Like many other Americans, I sat in a dark movie theater and participated in the cinematic experience known as 12 Years a Slave. And of course, like many others who had watched the movie and immediately taken to social media channels, I posted my initial thoughts on Facebook about the movie upon exiting the theater. As you can see from my screenshot below, I wasn’t exactly loquacious in my initial statements because I think I was still trying to process all that I had seen.
But as my posts started to get comments and feedback from my friends and colleagues who had seen the movie, I started to notice that many of my friends were polarized in their reactions. My black friends were pissed off and my white friends were defensive. Such is often the case when we have to talk about a topic of such a sensitive nature.
Allow yourself to feel emotions
When a movie deals with sensitive topics such as slavery, bigotry, oppression, and human exploitation, it’s bound to evoke some strong emotions. Personally, I found some of the scenes to be particularly emotional to the point of tears. There were instances where I felt anger and others where I just felt embarrassed. In talking with some of my Caucasian friends who had watched the movie, some even said that they felt a personal shame that their ancestors may have played a role in the enslavement of others. Without giving any spoilers, if you haven’t seen the movie yet, I’m going to forewarn you that it will take you through many emotional lows. The subject matter isn’t pretty by any means and unfortunately, there isn’t a happy ending. But the worst thing that that you can do is refuse to feel anything. If it’s anger, so be it. If it’s shame, so be it. The key thing to remember is that emotions are often a great starting place, but they shouldn’t be where you end. And most importantly, action should never be taken solely based on emotion.
Focus on the message
As upset as I was by the injustices witnessed in the movie, I had to eventually bring myself to a place of calm. I had to push past my emotions and think about the key takeaways from the movie. Peep my status from that night.
And I’m happy to say that that status actually engaged quite a few people in a thoughtful discussion on the topics of oppression, economic disparity, and the need to teach real history in our schools. This is particularly helpful if you watch the movie with a group and plan to have some kind of discussion after it, whether it be organized or informal. You want to be able to articulate more than just “that sh%t made me mad!”. Okaaaay…what about it made you mad? Why? Is there a solution?
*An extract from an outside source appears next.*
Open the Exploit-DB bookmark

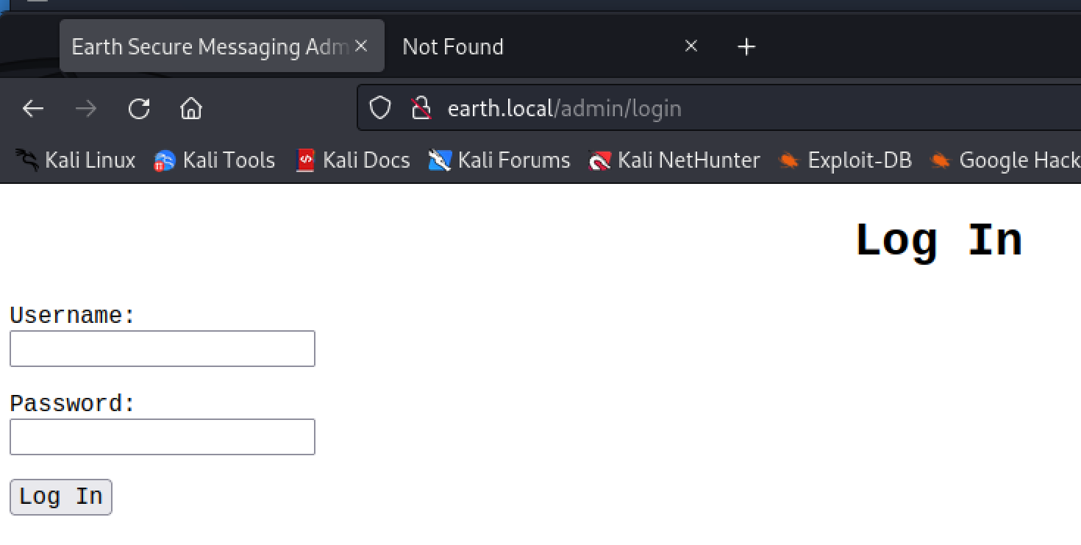pyautogui.click(x=846, y=160)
How do the themes in the movie apply to what’s happening in society now? I can guarantee you that millions of dollars weren’t spent on filming this project for the sole purpose of making you mad. There was an underlying platform. I know this because I’m an artist, and that’s how artists think (wink).
Which leads me to my next tip.
Find the connection
Running with the thought of an underlying message, it’s important to find relevancy. Most filmmakers are telling a story for a reason. Ever heard the phrase “Art imitates life”? Well this is historically true and most screen writers and film makers make these films because they found something in the story that is relevant to today. So in your discussions, rather than staying stuck on what was, try to steer the discussion toward what is and find ways to use the failed experiences of our past to build more positive experiences for our present and future. So for me, something that my anger sparked in me, was a renewed sense of responsibility for educating the people in my community about their civil rights, the importance of education, and investment in our communities.
Be forward thinking
The real content of any kind of revolutionary thrust lies in the principles and the goals you’re striving for, not in the way you reach them. ~Angela Davis
I adore this quote because this was revolutionary Black Panther, Angela Davis’ eloquent response to an interviewer who insinuated that revolution was synonymous with violence. She made a valid point. I would challenge all my fellow activists, educators, and game changers, to use this experience to think of creative solutions, ideas, and initiatives that will address the real issues that plague our communities. Stand on principle and build a solid platform for your cause. Assemble together like-minded individuals who want to see positive change and create a vehicle to see your ideas come to fruition. I plan to filter many of my ideas through my non-profit, 20/30 Enterprises and am in the process of planning a seminar series entitled “Get Your Life” to motivate young adults to invest in themselves, be involved in their communities, and use their voices to affect change.